第4外人連隊にいるとき、週番軍曹をしていた。終盤当直室は、中隊長の事務室の真ん前で、いきなり中隊長のダラス大尉に呼ばれた。簡単に「階級、名前、勤続年数、どこの小隊か」の申告をして、話を聞く体勢に入った・・・。中隊長はいきなり「及川軍曹、第5外人連隊に行く気はないか???」と言われた。僕は「???」であった・・・。とりあえず「少し考えさせてください。」とだけ答えた。第5外人連隊は、僕のイメージでは、古株の連中だけが配属を許されると言った感じであった・・・。僕は勤続年数がまだ4年とちょっと、フランス外人部隊の1任期5年も経っていなかった。それよりいつかはジブチにある第13準旅団(13eme DBLE)へ行きたいなぁと軽く考えていた。「まぁ、よく考えてみてくれ」と中隊長に言われて退室した。同僚連中には「中隊長室へ呼ばれるなんて、オイカワ、何をやったんだ???」と、僕が何か失敗をして、中隊長に呼ばれて大目玉を喰らったと勘違いしていた。しかし、どうしたものかと考えて悩んでいるという話をすると、「そりゃぁ、絶対に第5外人連隊に行くべきだ!」と話した同僚全員に言われた。小隊長のアンドレス曹長にも「一度ぐらいは海外の連隊に行くのも手だぞ!」と言われた。僕は上等兵の時に1度、4か月ではあったけれど、アフリカ大陸のど真ん中、中央アフリカ共和国へ行ったことがあって、でも、海外経験はそれっきりで、どこにも行く予定はなかった。それより戦闘工兵の分隊長の資格を取ったばかりで、元いた第6外人工兵連隊へ戻るのが夢であった。僕はしばらく考え込んだ・・・。小隊長のアンドレス曹長にも、次席指揮官のディュミ上級軍曹にも「一度は海外の連隊に行ってみるべきだ!」と言われた。2人はフレンチギアナの第3外人連隊で一緒に勤務した経験があり、それ以来友達付き合いをしていた。その彼らに言われて、僕は行く気になった。

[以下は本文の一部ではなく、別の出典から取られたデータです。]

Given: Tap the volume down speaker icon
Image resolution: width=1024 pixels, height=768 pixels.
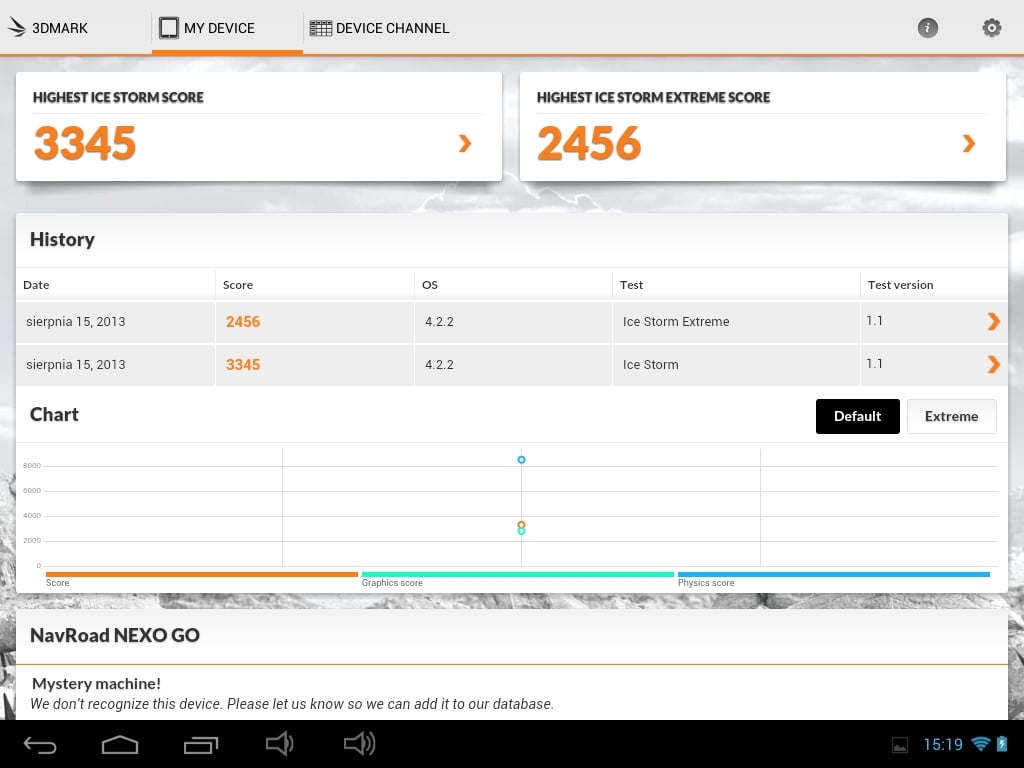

その旨を中隊長のダラス大尉に告げると、「わかった、及川軍曹、手配に入る。」告られた。その当時、アンドレス曹長は中隊付き曹長の要職に移動していて、小隊長は、ポルトガル人のトレス曹長に変わったばかりで、分隊長もイギリス人のジョーンズ軍曹、ニームの第2外人歩兵連隊から来ているフランス人のキャロン軍曹に代わっていた。ジョーンズ軍曹はものすごい大酒飲みで、僕も酒は好きだけれど、僕の2倍どころの話ではなくて2乗は飲む飲んべいであった(笑)
僕は仕事から外されて海外に行く連中は必ず通る第1外人連隊行きの準備を始めた。90リッターのキャンティーン1個と100リッターのキャンティーン2個に荷物を入れる。向こうでは売っていない物とか色々あって結構な荷物になった。
中隊事務のケべァ-レ軍曹に荷物の配送を頼み、一路第1外人連隊行きの列車に乗った・・・。